13. De rechtbank is van oordeel dat verweerder niet ten onrechte een inreisverbod heeft opgelegd. Uit vaste jurisprudentie van de ABRvS [1] volgt dat het opleggen van een inreisverbod voor de duur van twee jaar niet in strijd is met de Terugkeerrichtlijn, behoudens het geval dat zich omstandigheden als bedoeld in het tweede tot en met zesde lid van artikel 6.5a van het Vreemdelingenbesluit 2000 (Vb) dan wel bijzondere individuele omstandigheden voordoen. Deze bijzondere individuele omstandigheden dienen door de vreemdeling te worden aangevoerd en nader te worden onderbouwd. Niet gesteld of gebleken is dat er zich omstandigheden voordoen als bedoeld in het tweede tot en met het zesde lid van artikel 6.5a van het Vb. Als een vreemdeling daarnaast geen individuele omstandigheden aanvoert op grond waarvan de duur, in dit geval, verkort zou moeten worden, dan mag verweerder een inreisverbod voor de duur van twee jaar opleggen zonder dit nader te motiveren.

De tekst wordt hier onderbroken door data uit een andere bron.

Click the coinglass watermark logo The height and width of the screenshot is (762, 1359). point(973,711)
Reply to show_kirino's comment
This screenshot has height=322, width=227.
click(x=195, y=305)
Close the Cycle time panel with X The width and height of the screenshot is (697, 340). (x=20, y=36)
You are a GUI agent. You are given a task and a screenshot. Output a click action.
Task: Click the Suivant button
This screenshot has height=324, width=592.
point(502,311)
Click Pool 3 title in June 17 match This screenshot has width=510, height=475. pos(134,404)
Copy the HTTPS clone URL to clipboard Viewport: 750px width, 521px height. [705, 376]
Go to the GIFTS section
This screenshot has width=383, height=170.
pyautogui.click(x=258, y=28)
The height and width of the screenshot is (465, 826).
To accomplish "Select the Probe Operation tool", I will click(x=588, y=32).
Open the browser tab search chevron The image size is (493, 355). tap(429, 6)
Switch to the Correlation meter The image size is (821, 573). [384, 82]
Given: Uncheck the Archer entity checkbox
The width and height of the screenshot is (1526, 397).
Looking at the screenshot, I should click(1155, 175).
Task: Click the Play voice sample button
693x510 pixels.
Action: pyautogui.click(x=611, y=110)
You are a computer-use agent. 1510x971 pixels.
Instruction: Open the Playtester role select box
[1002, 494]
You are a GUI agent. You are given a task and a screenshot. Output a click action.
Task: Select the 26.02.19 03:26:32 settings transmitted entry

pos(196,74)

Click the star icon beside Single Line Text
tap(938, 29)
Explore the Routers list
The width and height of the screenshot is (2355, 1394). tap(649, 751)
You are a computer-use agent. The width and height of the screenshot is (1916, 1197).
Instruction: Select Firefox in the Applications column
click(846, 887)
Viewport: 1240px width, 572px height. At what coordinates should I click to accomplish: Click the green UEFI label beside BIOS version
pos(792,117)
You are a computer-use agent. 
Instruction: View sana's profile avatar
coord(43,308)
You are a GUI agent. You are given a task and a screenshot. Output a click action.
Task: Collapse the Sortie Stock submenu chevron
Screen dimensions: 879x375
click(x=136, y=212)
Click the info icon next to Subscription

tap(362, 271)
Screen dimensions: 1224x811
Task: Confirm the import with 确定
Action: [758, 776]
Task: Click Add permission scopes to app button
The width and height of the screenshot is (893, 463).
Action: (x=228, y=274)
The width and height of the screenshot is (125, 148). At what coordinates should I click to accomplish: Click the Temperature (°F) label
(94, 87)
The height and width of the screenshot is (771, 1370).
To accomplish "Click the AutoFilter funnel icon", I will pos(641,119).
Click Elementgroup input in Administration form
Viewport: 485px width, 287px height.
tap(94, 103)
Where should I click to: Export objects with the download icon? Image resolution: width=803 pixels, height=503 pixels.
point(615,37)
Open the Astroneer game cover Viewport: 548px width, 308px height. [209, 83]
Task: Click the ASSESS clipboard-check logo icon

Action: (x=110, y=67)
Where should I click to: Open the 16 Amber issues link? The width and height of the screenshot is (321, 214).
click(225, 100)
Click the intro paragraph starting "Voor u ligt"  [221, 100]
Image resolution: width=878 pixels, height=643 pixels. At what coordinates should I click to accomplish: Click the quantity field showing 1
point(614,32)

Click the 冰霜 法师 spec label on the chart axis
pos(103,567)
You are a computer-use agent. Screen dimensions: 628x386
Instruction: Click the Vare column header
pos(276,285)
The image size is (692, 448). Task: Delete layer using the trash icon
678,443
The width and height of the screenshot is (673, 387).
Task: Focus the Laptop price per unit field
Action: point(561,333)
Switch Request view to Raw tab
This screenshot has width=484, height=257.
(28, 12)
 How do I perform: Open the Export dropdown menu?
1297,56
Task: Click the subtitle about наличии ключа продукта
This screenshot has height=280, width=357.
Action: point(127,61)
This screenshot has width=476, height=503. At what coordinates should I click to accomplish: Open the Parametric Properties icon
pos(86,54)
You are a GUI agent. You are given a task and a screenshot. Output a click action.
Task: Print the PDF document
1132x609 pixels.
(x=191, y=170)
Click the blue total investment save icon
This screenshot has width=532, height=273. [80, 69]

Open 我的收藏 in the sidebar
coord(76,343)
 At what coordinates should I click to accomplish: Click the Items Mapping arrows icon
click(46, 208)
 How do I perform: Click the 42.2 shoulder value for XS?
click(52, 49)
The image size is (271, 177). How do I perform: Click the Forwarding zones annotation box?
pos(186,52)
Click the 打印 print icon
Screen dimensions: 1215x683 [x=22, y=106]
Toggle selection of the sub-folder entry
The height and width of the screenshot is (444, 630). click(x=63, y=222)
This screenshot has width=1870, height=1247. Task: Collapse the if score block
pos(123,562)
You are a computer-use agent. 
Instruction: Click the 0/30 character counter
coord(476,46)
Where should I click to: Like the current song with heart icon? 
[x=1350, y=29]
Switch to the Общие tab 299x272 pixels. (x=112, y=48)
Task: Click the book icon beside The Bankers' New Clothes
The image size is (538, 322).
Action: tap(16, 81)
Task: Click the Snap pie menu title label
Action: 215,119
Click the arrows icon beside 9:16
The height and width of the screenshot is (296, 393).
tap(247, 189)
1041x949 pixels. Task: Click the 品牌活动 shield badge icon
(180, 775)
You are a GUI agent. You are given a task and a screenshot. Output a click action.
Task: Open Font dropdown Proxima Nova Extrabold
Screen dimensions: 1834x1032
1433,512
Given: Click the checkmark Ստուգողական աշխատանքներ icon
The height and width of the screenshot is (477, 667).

Verweerder heeft terecht gesteld dat eiser geen bijzondere individuele omstandigheden heeft aangevoerd waaruit blijkt dat afgeweken dient te worden van de voorgenomen duur van het inreisverbod. Het lange verblijf van eiser heeft verweerder niet hoeven aan te merken als een bijzondere omstandigheid om af te zien van het inreisverbod. Ten aanzien van het standpunt dat verweerder moet afzien van het inreisverbod vanwege de medische situatie van eiser overweegt de rechtbank dat verweerder deze ook niet als een bijzondere omstandigheid heeft mogen aanmerken. Zoals in rechtsoverweging 10 is overwogen, heeft eiser zijn medische situatie niet, althans onvoldoende concreet gemaakt. De stelling van eiser ter zitting dat hij in Spanje in het ziekenhuis heeft gelegen maakt het voorgaande niet anders. Eiser heeft namelijk in 2018 in Spanje in het ziekenhuis gelegen. Dit is alweer enige tijd geleden en eiser heeft niet aannemelijk gemaakt dat hij in voorkomend geval niet elders buiten het Schengengebied terecht kan voor zijn medische klachten.
Conclusie
14. Verweerder heeft de aanvraag terecht afgewezen als kennelijk ongegrond. Eiser komt niet in aanmerking voor toelating op grond van artikel 29, eerste lid, aanhef en onder a of b, van de Vw.
15. Het beroep is ongegrond. Voor een proceskostenveroordeling bestaat geen aanleiding.

Beslissing

De rechtbank verklaart het beroep ongegrond.
Deze uitspraak is gedaan door mr. L.A. Banga, rechter, in aanwezigheid van mr.S. Sari, griffier.
De uitspraak is uitgesproken in het openbaar en bekendgemaakt op:
Rechtsmiddel
Tegen deze uitspraak kan hoger beroep worden ingesteld bij de Afdeling bestuursrechtspraak van de Raad van State binnen één week na de dag van bekendmaking.

Voetnoten

1.Zie de uitspraak van 15 juni 2012 r.o. 2.3.5.(ECLI:NL:RVS:2012:BW9112).